Quantize a Model for Edge Deployment
Large language models consume significant memory: a 7B parameter model at FP16 requires ~14 GB of VRAM. Quantization reduces model precision from 16-bit floating point to 4-bit or 8-bit integers, cutting memory usage by 50-75% with minimal quality loss. LM-Kit.NET's Quantizer class converts models between precision levels, enabling deployment on laptops, edge devices, and consumer GPUs.
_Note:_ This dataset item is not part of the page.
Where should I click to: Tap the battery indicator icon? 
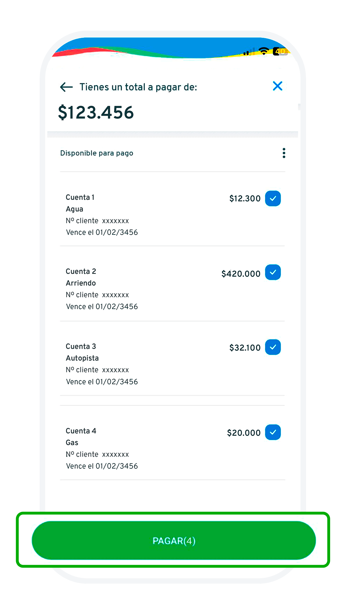[280, 51]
This tutorial builds a quantization pipeline that converts models and compares output quality.
Why Quantization Matters
Two deployment problems that quantization solves:
- Run larger models on smaller hardware. A 12B model quantized to Q4_K_M fits in 8 GB VRAM instead of 24 GB. This opens deployment on consumer GPUs, laptops, and even some mobile devices, bringing powerful models to hardware that could not run them at full precision.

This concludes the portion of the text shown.